Men’s offices harbor significantly more bacteria than women’s, according to a new study published in the online journal PLoS ONE.
The types of bacteria are the same, and come mostly from the skin, nose, mouth and digestive tract. Several types are also commonly found in feces.
Researchers from the San Diego State University and the University of Arizona took 450 samples from different office surfaces in New York City, San Francisco and Tucson, Ariz.
Chairs and phones had the highest amount of bacteria, while desktops, keyboards and computer mice had fewer bacteria.
One of the main reasons the researchers did the study was to learn more about what microorganisms inhabit workplaces.
“Westerners spend about 90 percent of time indoors in artificial environments that we build, and workplaces are where we spend a lot of our time,” said co-author Scott Kelley, a professor of biology at San Diego State.
Kelly said he believes men’s work spaces have more bacteria simply because men are generally bigger than women, though there could also be other reasons.

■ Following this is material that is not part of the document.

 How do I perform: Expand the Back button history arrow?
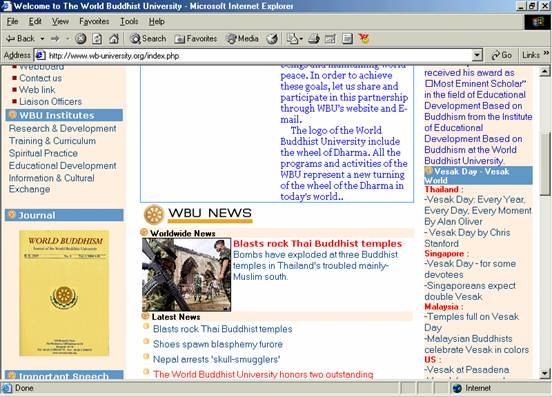click(42, 39)
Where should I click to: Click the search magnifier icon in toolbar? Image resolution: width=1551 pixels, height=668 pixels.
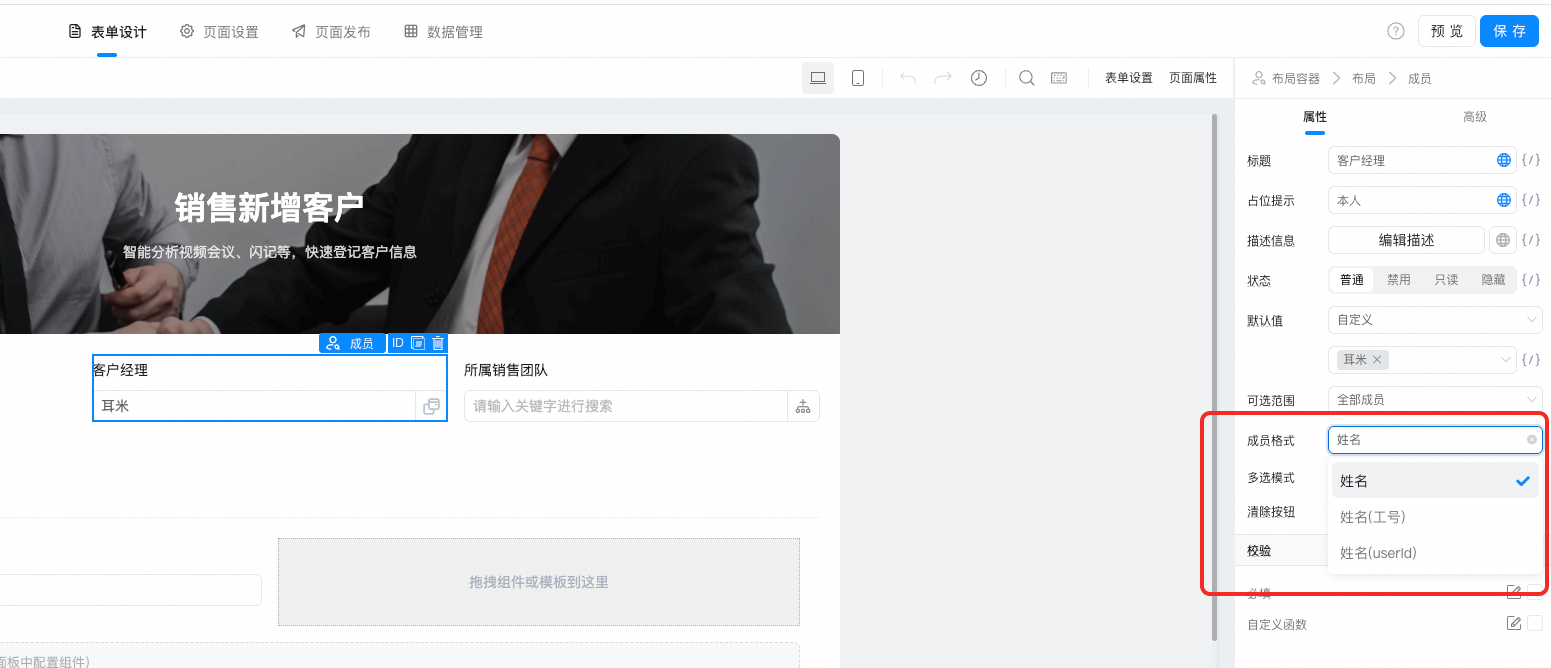pos(1026,78)
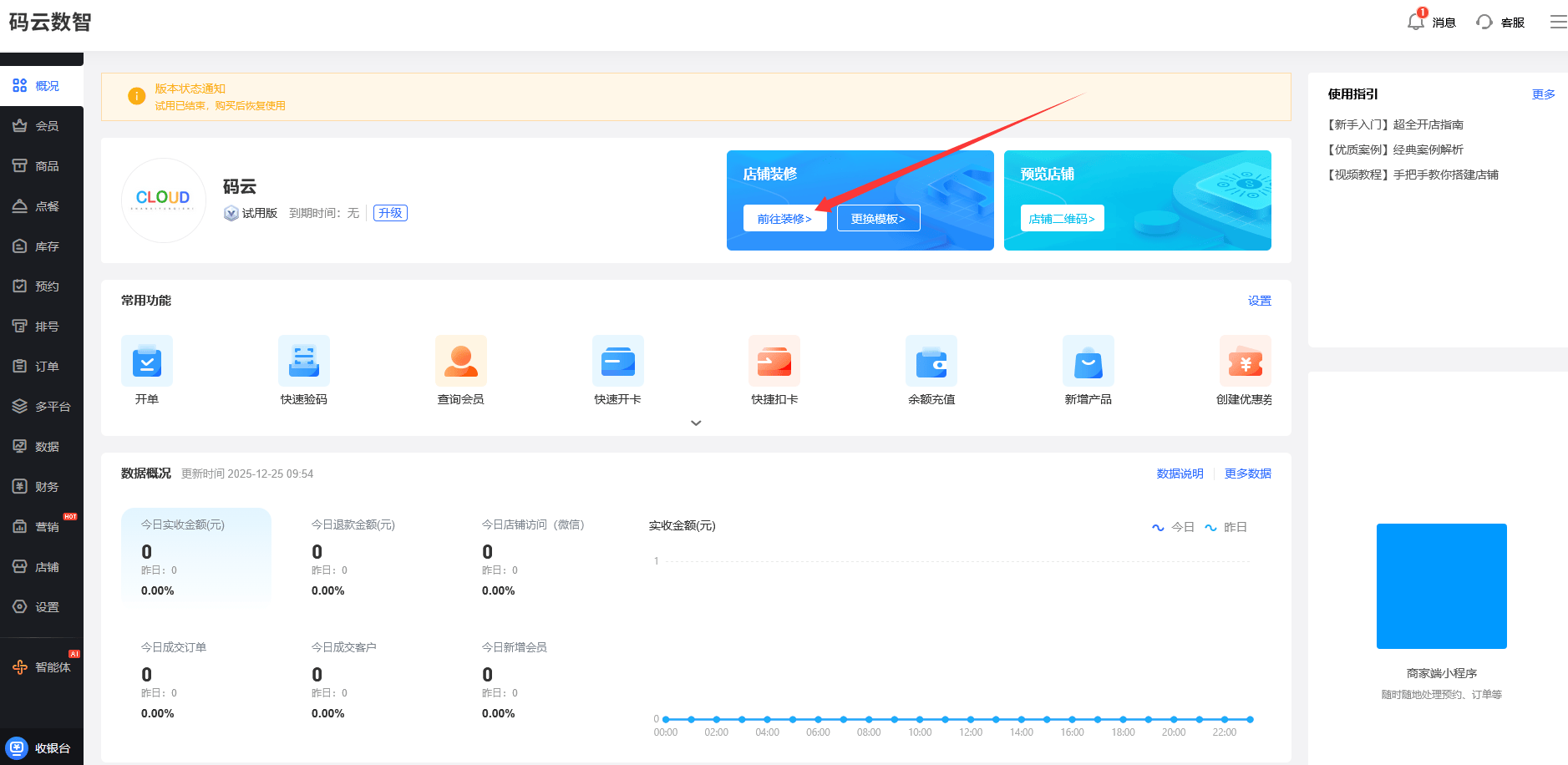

For example, he said, “Skin is a major source of the bacteria, and if men’s hands are physically bigger, there’s more surface area to colonize bacteria. Men’s mouths are also bigger.”
Philip Tierno, a clinical professor microbiology and pathology at NYU Langone Medical Center, said another reason is that men just aren’t as clean as women.
“Men tend to be less tidy. They wash their hands less than women and tend to be a little more cavalier about eating from the floor or from other surfaces,” he said. Tierno was not involved in the study. “Also, numerous people touch chairs and phones, but not as many people touch keyboards.”